New York—What’s happening behind the scenes at New York Fashion Week may just be the most innovative thing about the key fashion event.
Last Friday, designer Tom Ford abruptly cancelled his New York fashion week show. Instead, he plans to show—and sell—his fall/winter collection simultaneously during NYFW in September.
“Fashion shows and the traditional fashion calendar, as we know them, no longer work in the way that they once did, said Tom Ford, long considered a bellwether figure. “Our customers today want a collection that is immediately available. Fashion shows and the traditional fashion calendar, as we know them, no longer work in the way that they once did.”
Not to mention, the predominance of social media and instant access to next season’s designs only fuels knockoffs that appear in fashion fast retailers’ shelves often ahead of the real thing.
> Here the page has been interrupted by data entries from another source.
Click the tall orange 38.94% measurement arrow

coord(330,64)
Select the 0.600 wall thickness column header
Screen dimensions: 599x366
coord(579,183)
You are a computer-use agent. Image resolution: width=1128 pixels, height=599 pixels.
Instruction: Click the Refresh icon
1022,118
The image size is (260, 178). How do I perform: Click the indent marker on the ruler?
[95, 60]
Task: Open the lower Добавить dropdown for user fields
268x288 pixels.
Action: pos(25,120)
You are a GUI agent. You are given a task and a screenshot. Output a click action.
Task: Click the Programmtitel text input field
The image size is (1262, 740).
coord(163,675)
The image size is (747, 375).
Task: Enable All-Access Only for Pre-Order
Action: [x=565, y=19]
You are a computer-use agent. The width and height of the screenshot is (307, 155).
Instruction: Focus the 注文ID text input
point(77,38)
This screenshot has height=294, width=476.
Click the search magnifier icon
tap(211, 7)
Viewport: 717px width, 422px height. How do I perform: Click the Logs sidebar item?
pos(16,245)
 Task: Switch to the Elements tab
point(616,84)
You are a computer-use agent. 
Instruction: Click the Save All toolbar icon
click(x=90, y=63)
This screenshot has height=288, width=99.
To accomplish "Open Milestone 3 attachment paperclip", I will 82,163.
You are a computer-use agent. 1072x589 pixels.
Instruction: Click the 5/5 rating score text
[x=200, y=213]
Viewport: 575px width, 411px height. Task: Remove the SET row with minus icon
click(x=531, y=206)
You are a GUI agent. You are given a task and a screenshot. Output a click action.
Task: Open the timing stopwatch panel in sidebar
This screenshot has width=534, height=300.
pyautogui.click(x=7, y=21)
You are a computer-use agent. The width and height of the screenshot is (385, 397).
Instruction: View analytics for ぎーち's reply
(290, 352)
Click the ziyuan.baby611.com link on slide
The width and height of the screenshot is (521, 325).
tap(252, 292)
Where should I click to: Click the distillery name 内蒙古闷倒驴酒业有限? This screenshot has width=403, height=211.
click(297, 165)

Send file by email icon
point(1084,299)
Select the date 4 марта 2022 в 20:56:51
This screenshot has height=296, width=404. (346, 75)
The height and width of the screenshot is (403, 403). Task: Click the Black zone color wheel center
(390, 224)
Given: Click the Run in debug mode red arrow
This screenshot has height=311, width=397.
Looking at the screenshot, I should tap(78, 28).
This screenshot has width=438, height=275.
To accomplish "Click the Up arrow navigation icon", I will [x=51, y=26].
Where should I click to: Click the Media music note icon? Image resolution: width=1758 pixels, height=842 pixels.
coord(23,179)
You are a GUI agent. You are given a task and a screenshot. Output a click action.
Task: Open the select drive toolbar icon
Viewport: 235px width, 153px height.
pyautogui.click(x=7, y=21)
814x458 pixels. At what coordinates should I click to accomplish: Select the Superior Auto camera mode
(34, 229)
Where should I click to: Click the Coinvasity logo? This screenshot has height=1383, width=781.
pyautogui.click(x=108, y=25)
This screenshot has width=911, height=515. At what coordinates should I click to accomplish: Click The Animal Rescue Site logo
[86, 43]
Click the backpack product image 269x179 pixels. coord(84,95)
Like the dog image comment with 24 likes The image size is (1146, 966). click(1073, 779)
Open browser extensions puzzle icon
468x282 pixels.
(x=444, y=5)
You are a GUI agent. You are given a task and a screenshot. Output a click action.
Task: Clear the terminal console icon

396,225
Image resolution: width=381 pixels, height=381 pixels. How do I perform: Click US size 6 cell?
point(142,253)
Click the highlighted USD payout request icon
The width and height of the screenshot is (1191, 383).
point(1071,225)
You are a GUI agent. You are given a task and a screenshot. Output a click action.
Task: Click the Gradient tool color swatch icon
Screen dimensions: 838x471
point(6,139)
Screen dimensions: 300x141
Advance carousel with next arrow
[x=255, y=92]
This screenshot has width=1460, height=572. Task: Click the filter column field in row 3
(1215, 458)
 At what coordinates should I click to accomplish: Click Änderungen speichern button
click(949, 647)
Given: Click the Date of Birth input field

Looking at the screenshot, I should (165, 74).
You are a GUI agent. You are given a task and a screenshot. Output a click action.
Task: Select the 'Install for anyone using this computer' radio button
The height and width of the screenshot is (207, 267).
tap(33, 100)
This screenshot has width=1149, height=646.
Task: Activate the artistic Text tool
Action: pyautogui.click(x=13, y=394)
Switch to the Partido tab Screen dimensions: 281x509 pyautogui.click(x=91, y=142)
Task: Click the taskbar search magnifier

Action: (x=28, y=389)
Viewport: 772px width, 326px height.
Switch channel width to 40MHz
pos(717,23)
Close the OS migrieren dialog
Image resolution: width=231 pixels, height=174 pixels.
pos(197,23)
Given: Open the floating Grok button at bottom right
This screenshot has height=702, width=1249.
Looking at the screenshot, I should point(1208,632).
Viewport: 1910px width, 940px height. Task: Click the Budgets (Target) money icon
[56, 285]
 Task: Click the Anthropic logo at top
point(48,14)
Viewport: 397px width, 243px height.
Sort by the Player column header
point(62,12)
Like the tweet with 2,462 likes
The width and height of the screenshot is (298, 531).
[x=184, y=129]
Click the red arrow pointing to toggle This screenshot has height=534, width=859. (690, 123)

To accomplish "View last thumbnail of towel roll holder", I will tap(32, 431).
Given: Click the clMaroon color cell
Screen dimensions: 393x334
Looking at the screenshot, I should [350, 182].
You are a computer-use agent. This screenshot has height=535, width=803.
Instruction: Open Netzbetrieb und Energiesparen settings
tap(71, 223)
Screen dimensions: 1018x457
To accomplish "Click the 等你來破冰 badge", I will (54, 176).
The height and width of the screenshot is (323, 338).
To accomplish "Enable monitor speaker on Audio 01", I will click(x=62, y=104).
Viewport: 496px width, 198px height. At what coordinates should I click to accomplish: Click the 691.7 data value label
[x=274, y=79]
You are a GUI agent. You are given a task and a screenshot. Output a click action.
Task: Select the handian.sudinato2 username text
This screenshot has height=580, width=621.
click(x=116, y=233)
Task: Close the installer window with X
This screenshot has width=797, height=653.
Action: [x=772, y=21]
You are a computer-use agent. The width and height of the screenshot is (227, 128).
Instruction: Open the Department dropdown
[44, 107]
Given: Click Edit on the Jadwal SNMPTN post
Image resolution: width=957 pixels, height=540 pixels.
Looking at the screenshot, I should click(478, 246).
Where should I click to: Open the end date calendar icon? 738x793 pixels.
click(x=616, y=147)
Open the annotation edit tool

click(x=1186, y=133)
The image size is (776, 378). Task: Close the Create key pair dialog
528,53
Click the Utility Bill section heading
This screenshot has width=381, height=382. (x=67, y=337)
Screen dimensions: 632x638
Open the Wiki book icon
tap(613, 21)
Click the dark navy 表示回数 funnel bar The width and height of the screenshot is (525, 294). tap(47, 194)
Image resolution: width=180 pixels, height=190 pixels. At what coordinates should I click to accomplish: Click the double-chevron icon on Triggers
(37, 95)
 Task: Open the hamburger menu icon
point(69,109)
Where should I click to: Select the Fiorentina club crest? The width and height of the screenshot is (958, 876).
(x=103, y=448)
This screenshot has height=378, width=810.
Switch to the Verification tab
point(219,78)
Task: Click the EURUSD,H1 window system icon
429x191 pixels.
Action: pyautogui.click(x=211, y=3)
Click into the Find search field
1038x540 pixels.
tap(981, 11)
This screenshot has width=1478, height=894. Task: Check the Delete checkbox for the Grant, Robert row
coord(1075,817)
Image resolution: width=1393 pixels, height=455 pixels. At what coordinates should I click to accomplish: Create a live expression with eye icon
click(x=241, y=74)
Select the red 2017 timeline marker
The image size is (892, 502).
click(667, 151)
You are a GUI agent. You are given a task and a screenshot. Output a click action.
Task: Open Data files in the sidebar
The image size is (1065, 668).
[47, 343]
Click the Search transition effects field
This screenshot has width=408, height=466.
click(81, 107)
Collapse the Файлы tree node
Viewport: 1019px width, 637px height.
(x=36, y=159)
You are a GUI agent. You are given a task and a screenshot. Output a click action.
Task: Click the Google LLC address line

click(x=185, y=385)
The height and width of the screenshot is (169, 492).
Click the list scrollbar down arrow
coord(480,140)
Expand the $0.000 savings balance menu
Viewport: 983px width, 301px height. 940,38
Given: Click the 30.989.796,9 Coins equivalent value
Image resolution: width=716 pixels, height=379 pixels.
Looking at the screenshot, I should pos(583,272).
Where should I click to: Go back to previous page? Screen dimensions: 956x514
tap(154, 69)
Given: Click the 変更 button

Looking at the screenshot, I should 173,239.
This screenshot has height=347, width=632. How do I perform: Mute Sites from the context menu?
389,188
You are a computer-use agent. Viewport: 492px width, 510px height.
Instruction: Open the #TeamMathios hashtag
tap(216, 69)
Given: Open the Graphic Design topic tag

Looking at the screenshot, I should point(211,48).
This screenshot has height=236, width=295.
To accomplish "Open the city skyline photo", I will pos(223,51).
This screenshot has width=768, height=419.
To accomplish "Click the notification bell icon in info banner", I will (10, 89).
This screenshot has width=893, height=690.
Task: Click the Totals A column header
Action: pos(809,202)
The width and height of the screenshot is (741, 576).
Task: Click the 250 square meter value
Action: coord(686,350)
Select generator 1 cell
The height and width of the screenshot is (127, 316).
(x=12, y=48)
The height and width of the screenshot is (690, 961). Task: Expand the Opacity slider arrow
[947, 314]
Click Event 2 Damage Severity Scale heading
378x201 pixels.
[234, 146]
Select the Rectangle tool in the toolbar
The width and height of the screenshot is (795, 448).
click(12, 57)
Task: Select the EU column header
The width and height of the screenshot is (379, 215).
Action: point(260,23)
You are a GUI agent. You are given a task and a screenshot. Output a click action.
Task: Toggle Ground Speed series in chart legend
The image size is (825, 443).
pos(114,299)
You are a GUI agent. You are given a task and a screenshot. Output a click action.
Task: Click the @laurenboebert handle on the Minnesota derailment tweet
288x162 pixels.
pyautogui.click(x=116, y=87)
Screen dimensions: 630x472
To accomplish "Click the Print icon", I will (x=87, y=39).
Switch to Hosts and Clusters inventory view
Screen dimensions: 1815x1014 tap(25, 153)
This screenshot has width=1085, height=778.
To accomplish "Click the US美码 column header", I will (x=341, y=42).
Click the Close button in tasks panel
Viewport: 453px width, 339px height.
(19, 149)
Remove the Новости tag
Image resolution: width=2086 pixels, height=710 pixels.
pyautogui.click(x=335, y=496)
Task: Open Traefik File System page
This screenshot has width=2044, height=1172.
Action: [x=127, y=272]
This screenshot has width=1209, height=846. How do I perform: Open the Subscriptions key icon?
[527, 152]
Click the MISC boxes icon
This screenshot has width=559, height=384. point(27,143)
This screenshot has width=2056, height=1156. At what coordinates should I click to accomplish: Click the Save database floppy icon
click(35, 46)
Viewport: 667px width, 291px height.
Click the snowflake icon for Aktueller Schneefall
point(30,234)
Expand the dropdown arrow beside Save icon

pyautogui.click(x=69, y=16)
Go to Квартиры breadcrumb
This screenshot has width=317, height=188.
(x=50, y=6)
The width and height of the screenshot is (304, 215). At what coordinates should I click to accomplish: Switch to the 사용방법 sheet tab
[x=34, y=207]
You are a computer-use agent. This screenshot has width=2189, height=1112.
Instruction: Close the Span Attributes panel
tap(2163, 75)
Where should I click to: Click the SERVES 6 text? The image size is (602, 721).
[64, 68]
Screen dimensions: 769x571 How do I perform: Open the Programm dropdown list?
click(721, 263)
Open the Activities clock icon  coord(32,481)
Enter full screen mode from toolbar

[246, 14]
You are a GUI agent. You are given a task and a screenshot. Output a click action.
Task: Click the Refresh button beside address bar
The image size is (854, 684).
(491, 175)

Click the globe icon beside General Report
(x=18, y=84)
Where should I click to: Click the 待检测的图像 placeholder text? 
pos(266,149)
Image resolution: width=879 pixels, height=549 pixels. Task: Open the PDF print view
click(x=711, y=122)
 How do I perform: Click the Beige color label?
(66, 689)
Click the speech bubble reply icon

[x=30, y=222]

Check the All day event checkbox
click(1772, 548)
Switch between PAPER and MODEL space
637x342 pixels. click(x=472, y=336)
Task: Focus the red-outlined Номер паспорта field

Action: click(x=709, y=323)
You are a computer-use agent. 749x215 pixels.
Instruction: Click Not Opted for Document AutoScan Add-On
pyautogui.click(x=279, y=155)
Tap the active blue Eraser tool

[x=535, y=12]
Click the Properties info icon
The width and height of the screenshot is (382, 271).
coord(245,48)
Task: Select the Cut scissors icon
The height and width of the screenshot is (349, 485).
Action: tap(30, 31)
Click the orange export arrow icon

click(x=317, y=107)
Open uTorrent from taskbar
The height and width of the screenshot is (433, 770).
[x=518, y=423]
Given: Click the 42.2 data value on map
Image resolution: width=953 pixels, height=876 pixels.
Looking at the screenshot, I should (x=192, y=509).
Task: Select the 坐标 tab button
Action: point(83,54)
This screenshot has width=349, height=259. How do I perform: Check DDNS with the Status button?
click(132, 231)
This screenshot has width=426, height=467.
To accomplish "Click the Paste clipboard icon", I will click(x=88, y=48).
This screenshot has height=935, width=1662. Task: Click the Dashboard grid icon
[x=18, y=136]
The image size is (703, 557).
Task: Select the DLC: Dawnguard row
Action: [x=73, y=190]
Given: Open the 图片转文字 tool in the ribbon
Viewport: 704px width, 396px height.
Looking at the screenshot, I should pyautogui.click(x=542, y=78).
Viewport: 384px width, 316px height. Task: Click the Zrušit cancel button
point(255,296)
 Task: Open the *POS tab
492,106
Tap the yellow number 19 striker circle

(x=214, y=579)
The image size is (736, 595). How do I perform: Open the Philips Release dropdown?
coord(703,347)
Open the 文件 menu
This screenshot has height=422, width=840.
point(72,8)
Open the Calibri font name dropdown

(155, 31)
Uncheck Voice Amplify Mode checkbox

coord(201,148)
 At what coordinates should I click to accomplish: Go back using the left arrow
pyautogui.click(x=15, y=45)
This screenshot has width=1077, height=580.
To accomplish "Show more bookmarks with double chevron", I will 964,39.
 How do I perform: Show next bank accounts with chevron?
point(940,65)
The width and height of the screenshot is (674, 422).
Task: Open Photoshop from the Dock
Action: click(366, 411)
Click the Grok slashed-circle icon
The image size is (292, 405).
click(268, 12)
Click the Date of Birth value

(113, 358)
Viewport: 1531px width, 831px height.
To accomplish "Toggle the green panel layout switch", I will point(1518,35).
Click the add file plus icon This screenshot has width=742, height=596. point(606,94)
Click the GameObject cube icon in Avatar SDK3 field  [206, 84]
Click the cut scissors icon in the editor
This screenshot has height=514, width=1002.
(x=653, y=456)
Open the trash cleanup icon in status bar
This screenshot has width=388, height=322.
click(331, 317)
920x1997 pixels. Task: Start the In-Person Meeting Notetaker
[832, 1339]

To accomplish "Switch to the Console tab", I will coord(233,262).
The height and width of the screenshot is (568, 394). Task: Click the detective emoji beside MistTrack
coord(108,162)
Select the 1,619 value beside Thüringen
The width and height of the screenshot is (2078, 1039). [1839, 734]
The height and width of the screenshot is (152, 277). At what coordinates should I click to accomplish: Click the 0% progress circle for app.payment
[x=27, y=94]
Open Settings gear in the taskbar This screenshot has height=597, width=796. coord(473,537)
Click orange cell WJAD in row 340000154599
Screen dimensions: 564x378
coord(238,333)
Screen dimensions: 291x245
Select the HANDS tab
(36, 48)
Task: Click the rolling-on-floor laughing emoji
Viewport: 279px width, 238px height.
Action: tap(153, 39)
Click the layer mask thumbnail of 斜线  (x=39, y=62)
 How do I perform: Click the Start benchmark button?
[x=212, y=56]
Ford’s announcement came on the heels of Burberry’s choice to show its men’s and women’s collection in two shows a year with “seasonless” lines immediately available to purchase on the Internet.
The CFDA, which organizes New York Fashion Week, has hired business consultants BCG to look at the problem of presenting collections four months in advance of hitting retail, and the possibility of switching seasons.
Said designer Diane von Furstenberg, CFDA chairman: “Something’s not right anymore because of social media, people are confused … Everyone seems to feel that the shows being consumer-driven is a very good idea.”
Others speculate that NYFW, once an oasis for retailers and the legitimate fashion press, has become no more than another club opening, complete with hangers on, wannables, bloggers, gate crashers and the like. A point spoofed by late night host Jimmy Kimmel in his “Lie-Witness News” video.
In a scathing article in The New York Post on Monday, Hannah Elliott, luxury reporter for Bloomberg, decried the dilution of NYFW.
“I noticed it [the other night] at the opening party for men’s fashion week,” she says. “Seemingly all of the people there were publicists and bloggers. Even as recently as five years ago, fashion parties were filled with downtown kids, artists, models and designers. But the whole thing has changed,” Elliot said.
“She’s not alone in finding Fashion Week a bit stilted. As the women’s shows get ready to launch on Thursday, editors, designers and other insiders are saying the whole thing has become passe,” stated the Post.
“Fashion shows have become a way to communicate to the media, and the same journalists cover both womenswear and menswear,” said Exane BNP Paribas analyst Luca Solca. “Hence, it makes a lot of sense to combine the two, as you save money in the process and you can make a louder bang with your bucks.”